Daar ben ik mee opgehouden, toen ik
inzag dat mijn gevecht tegen onrecht
op de lange duur niet zou leiden tot
de bevrijding van mens en dier waar
ik zo naar verlangde. Ik dacht dat ik
meer voor de wereld kon doen als ik
mijn eigen innerlijke bevrijding nastreefde.
Sindsdien focus ik me daarop, maar soms
heb ik het gevoel dat ik daarmee de
wereld in de steek laat, alsof ik me
ervan heb teruggetrokken, in plaats
van dat ik voor haar welzijn ijver middels
mijn eigen ontwikkeling. Ik weet nu
niet meer wat ik moet doen. Ik ben de
draad kwijt. |
Welke draad?
Wat was dat voor draad? |
De richting
waarin ik moet gaan om ervoor te zorgen
dat mens en dier in vrede en vrijheid
kunnen leven. |
Moet jij
daar dan voor zorgen? |
…. |
Wat een hoogmoed,
wat een grootheidswaan. |
Wat is jouw
doel in het leven? |
O Jezus.
Vroeger wilde ik…. |
Maar ik vraag
het je nu. Wat is nu je doel? |
Om te beginnen
het loslaten van concepten, doelen,
ideeën, alles loslaten wat me aan
deze werkelijkheid bindt. Ik wil vrij
zijn. |
Kun je nog
concreter zijn? |
Ik wil vrij
zijn. |
Wat betekent
dat? |
…. |
Is dit alles
trouwens nog interessant in het licht
van vegetarisme en zo? |
Ik wil bijvoorbeeld
vrij zijn van dat eeuwige negatieve
gewauwel van mijn brein. Dat ratelt
maar door, oordeel na oordeel, ongevraagd
advies na ongevraagd advies. Ik word
er tureluurs van. Soms lijk ik wel zijn
slaaf, in plaats van dat hij mijn werktuig
is! |
Breinen hebben
de neiging hard te gaan toeteren als
ze het idee hebben dat er niet naar
ze geluisterd wordt, als ze niet op
hun merites worden gewaardeerd. |
Wat kunnen
in godsnaam dan hun merites zijn?! |
Een brein
is er om waar te nemen, om getuigenis
af te leggen, om helder te maken, te
differentiëren, te benoemen. Als
je hem uitnodigt die taak te verrichten
is hij zeer, zeer scherp en waardevol. |
Maar hij
is er toch niet om mij de les te lezen? |
Zeker niet.
Een brein dat oordeelt en ongevraagd
advies geeft, dat niet je innerlijke
wijsheid dient maar je lijkt te willen
sturen, is een ondergewaardeerd en daardoor
op hol geslagen orgaan. |
En waar is
het dan mis gegaan in de betrekkingen
tussen mij en mijn brein? |
Je schuift
hem verantwoordelijkheden toe die hij
niet kan dragen. |
Wat bedoel
je? |
Je verlangt
van je brein dat hij je de weg wijst.
Dat kan hij niet. Als hij dat toch probeert
omdat jij hem dat opdraagt, gaat hij
dazen. |
Maar aan
wie moet ik dan de weg vragen? Ik ben
hem kwijt. |
Aan mij bijvoorbeeld. |
God, waar
is mijn weg? |
Die ben je
zelf. |
Oh, dit is
me veel te vaag. Ik zie mezelf niet,
hoe kan ik dan mijn weg zien! |
Precies.
Zie om te beginnen jezelf. |
Weet je wat
het punt is, ik verdwaal steeds. Ook
nu in dit gesprek. We zouden het toch
hebben over vegetarisme? Nou hebben
we het over levensdoelen, waar gaat
dit heen? |
Jij was zelf
degene die de zeer interessante verbinding
wilde leggen tussen vegetarisme en levensdoelen.

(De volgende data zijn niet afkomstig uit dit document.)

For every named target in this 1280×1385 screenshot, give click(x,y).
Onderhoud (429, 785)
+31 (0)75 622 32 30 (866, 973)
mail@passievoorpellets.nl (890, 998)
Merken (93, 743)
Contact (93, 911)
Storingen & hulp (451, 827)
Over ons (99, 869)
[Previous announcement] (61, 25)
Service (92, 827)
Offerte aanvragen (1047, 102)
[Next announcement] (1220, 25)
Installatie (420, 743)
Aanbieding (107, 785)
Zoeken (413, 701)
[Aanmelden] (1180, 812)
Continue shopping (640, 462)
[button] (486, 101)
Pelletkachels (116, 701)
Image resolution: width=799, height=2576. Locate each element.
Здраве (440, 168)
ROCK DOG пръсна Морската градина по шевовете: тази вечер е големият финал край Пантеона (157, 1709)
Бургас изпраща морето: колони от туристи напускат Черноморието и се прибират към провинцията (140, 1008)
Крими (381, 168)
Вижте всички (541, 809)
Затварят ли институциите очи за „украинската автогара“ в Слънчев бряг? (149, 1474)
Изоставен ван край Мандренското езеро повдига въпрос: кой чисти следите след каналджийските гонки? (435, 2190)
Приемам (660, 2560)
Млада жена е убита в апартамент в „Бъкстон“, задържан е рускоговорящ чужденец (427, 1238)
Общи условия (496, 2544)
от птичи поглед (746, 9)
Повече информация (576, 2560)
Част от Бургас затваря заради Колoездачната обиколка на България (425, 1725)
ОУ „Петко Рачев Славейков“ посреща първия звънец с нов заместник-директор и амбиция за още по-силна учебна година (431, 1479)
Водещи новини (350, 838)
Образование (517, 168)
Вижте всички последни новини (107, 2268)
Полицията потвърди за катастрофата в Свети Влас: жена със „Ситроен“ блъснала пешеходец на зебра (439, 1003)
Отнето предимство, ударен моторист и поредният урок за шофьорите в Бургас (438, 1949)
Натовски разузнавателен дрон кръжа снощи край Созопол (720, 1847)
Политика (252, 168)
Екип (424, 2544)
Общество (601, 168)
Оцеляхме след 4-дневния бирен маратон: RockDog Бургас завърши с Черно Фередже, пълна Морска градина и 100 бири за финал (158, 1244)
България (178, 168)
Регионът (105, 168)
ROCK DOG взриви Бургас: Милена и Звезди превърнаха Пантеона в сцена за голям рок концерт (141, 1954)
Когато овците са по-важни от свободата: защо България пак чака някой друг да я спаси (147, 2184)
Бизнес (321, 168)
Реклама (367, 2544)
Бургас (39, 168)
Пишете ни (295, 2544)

Sta jezelf toe te verdwalen in dit onderzoek. |
Akkoord.
Het voelt als glad ijs, maar goed. Waar
waren we? |
Jij, dierbaar
rechtopstaand wezen, bent de weg. Je
bent een kanaal dat hemel en aarde met
elkaar verbindt. Dat is je hoedanigheid
als mens in dit leven. Laat door dat
kanaal het leven stromen. Laat het vrijelijk
stromen, dat wil zeggen zonder het te
beoordelen, zonder te verkrampen, zonder
het te bevechten, zonder het te onderdrukken.
Laat er doorheen stromen wat erdoor
wil: ervaringen, gedachten, gevoelens,
verlangens, hoop of wanhoop. Dat is
alles. Maar dat is dan ook echt alles.
Als je iets doet, je gevoelens en gedachten
onderdrukken of ertegen protesteren,
de ervaringen veroordelen die het leven
je geeft, of jezelf veroordelen, dan
krampt het kanaal samen. Dan vernauwt
het zich en ontstaan er plooien en bobbels
in zijn wanden. Met als gevolg dat dat
wat erdoor wilde door de obstakels wordt
tegengehouden. In plaats van het door
te laten stromen, houdt het kanaal het
leven vast. Dit geeft pijn en frustratie,
ziekte en energieverlies. En je raakt
niet van je constipatie af, met alle
ongemakken van dien, totdat je je als
kanaal weer ontspant, de levensstroom
ervaart en door laat gaan. |
Laura is
dus een kanaal. Waarom? |
Om de geest
te laten indalen in de stof. |
Waar is dat
voor nodig? |
Stof is dood,
dat wil zeggen afwezigheid van bewustzijn.
Geest is bewustzijn. De geest daalt
in in de stof, om bewustzijn te vermeerderen.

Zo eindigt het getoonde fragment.